M&A : l’Europe valide 2018 avec mention
Grâce à un départ en trombe, l’année 2018 du M&A s’est soldée par un résultat en hausse de 20 % à 3 912 milliards de dollars d’opérations enregistrées. Selon les chiffres préliminaires de Refinitiv (ex-Thomson Reuters), il s’agit de la troisième plus belle année des fusions-acquisitions depuis que ces comptages existent (1980). Cela n’empêche pas les professionnels d’afficher une certaine prudence quant à la poursuite de cette tendance en 2019. Le Brexit, les frictions commerciales entre la Chine et les USA ou le climat macroéconomique tendu en Italie pourraient freiner les ardeurs des investisseurs.
L’Europe plutôt bien lotie
Si la plupart des industriels et financiers s’accordent à dire que le Brexit ne favorise ni la croissance du PIB ni l’émergence de fusions-acquisitions sur le territoire britannique - ne pas en parler à Vinci qui a parié sur l’aéroport de Londres Gatwick pour 3,2 milliards d’euros -, l’Europe demeure néanmoins une place forte du M&A. Preuve en est l’augmentation de 32 %, à 975 milliards de dollars, de la valeur des deals passés l’an dernier sur le Vieux continent (par rapport à 2017).
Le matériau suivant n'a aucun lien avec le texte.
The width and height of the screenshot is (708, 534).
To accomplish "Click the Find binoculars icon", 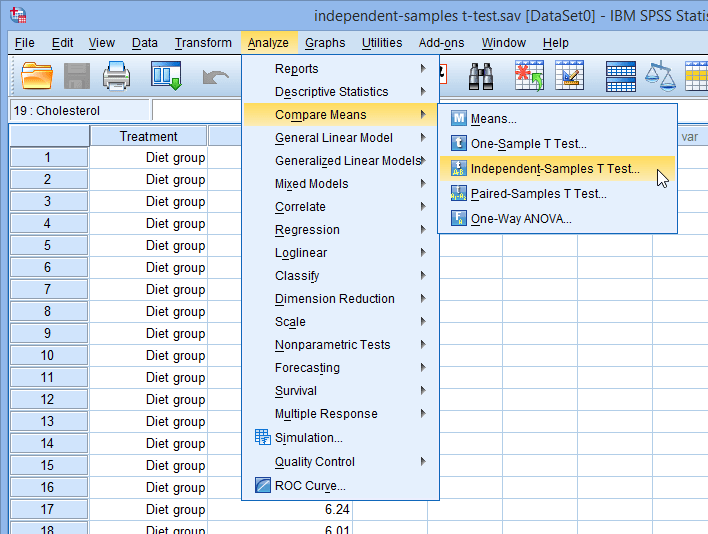I will 482,76.
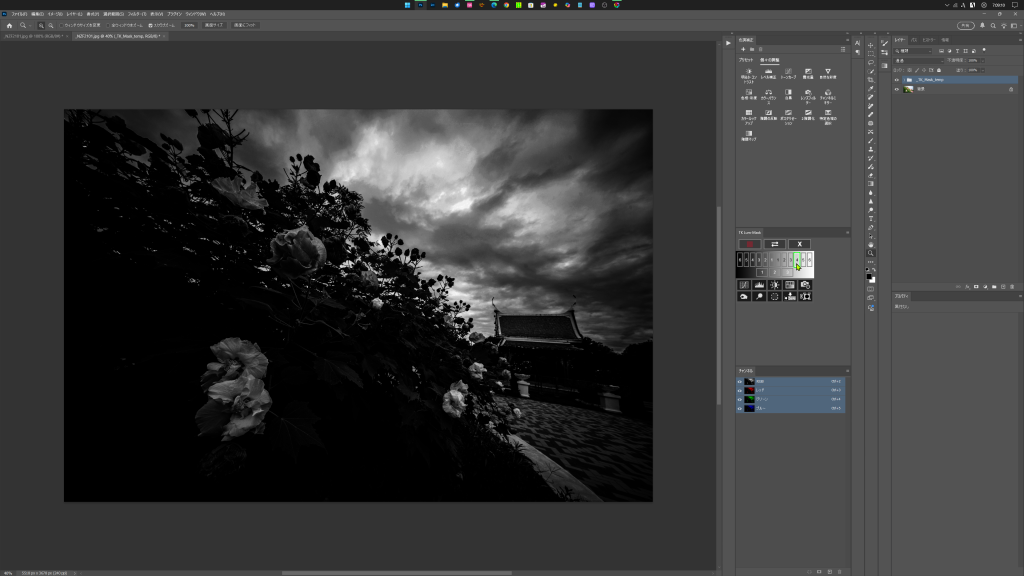Click the Levels adjustment icon
The image size is (1024, 576).
[x=768, y=72]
L’Europe fait donc mieux que le reste du monde. Elle peut notamment remercier le pharma japonais Takeda qui a déboursé 77 milliards de dollars pour racheter son concurrent irlandais Shire (maladies rares). C’est à ce jour la plus grosse opération de M&A outbound de l’histoire de l’archipel nippon. Outre le dynamisme du marché, c’est surtout la qualité des opérations qui se démarque. Selon une étude du cabinet Willis Towers Watson, les acquéreurs européens sont les seuls à avoir battu leur indice MSCI régional en 2018 (correspondant à l’évolution des cours boursiers des entreprises des économies développées), de 3,6 points de pourcentage au-dessus du marché. Cela démontre la pertinence des synergies envisagées par les acheteurs européens.
En l’absence de son meilleur ennemi britannique, on aurait pu penser que la France emmènerait le train d’enfer du M&A européen. Et bien non, elle a même déçu. Contrairement au millésime 2017, elle n’a pas pu se reposer sur des jumbo deals supérieurs à 20 milliards de dollars. Les opérations ont ainsi reculé de 33 % à 164,5 milliards de dollars. Seuls quelques champions français en capacité d’investissement ont poursuivi la consolidation de leurs activités à l’international. C’est le cas d’AXA qui a repris le réassureur XL Group pour 15 milliards de dollars, ou encore de Sanofi qui a jeté son dévolu sur le spécialiste des thérapies contre les maladies rares Bioverativ pour 11 milliards de dollars.
Sous-performance du M&A mondial
2018 ne déroge pas à la règle, les très grosses fusions-acquisitions n’obtiennent toujours pas les faveurs des marchés. Les « mega » transactions sont en réalité les pires élèves de l’étude de Willis Towers Watson avec une sous-performance de 9,5 points de pourcentage (pp). Les dirigeants qui se lancent dans de tels chantiers sont rarement compris par les investisseurs, qui redoutent autant les crises d’ego de ces derniers que les restrictions à venir des différentes autorités de concurrence.
D’une manière générale, le M&A a perdu de son efficacité. Avec un indice en baisse de 2,8 pp, la performance du M&A en 2018 constitue la pire année depuis 2008. Cerise sur le gâteau, c’est la première fois qu’un exercice annuel sous-performe à chaque trimestre. L’Europe n’aura donc pas réussi à maintenir à flots le paquebot international. L'Amérique du Nord, et surtout l’Asie-Pacifique (qui concède 18,3 pp), sont à mille lieues de leurs standards régionaux. Faut-il comprendre que les groupes américains et chinois ont été peu regardants quant à la nature de leurs investissements? C’est une explication crédible mais pas exclusive. Les sociétés asiatiques et américaines ont très nettement été touchées par des facteurs exogènes au deal itself : la hausse des taux d’intérêts américains, les valorisations excessives des niveaux de M&A, les guerres politico-commerciales, et les politiques protectionnistes à l’égard des deals transfrontaliers. Autant de zones de ralentissement qui vont forcer les industriels et leurs conseils à bien étudier chaque angle d’une transaction avant de s’y jeter à corps perdus.